To think of that night and a young man whose heart was almost as badly broken as his leg laying there wondering if he would ever walk normally again, let alone play hockey. To see him end up where he was and what he was doing Monday is nothing short of a miracle. Maybe medically it was always forecast to be a possibility but it's hard to believe it's realistic when morphine or painkillers help you get through the long days and nights of pain. Those feelings have subsided and now gloom and doom has given way to optimism and hope that this kid can make it all the way back to the cusp of where he was a few short months ago.

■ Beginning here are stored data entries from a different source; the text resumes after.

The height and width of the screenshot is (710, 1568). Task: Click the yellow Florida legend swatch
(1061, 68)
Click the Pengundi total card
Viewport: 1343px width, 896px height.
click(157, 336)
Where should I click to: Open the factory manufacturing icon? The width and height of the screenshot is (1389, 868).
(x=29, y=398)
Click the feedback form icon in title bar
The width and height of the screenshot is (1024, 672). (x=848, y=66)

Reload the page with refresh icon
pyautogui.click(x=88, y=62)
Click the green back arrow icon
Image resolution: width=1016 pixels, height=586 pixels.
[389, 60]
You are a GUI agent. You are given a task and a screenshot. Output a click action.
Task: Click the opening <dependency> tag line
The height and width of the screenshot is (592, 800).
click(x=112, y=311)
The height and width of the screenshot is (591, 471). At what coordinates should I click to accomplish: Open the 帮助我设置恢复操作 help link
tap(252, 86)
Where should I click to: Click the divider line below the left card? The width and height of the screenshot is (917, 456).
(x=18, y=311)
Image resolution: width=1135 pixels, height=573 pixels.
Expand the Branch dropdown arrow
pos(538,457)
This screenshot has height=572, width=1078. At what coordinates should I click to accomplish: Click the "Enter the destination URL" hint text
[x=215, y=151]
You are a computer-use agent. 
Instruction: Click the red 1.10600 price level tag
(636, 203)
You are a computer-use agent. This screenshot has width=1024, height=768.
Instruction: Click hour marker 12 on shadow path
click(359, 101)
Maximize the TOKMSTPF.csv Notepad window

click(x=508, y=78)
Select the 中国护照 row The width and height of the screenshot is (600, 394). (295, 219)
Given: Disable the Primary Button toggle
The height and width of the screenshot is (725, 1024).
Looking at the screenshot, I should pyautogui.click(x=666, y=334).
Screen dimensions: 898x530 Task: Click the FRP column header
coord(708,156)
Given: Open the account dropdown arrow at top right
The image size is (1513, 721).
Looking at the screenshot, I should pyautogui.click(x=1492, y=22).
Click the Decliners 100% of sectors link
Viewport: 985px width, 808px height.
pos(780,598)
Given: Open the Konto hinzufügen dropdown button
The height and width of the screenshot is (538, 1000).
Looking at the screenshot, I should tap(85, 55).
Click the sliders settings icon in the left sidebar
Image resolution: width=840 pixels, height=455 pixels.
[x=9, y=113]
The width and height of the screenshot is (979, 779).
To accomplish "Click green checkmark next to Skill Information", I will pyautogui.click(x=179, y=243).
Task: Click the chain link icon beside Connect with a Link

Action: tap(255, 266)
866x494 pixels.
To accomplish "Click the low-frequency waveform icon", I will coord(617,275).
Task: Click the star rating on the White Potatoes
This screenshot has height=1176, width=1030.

A titanium rod from his hip down through his leg which is held in place with screws tells you how bad this was for the 23-year-old. Since that frightful night I had seen Taylor quite often at Rexall Place. Sometimes once a week or every couple of weeks. Everytime I saw him there was progress. He went from a wheelchair, to crutches, to one crutch, to a cane to one day showing me he could stand with nothing but himself for support. 'Look ma, no hands!' Fedun would always pass on how much support he was getting from his brother and his parents, Jacqui and Dwayne. They were his lifeline what he couldn't do for himself they did for him. They should celebrate his return to the rink and the ice.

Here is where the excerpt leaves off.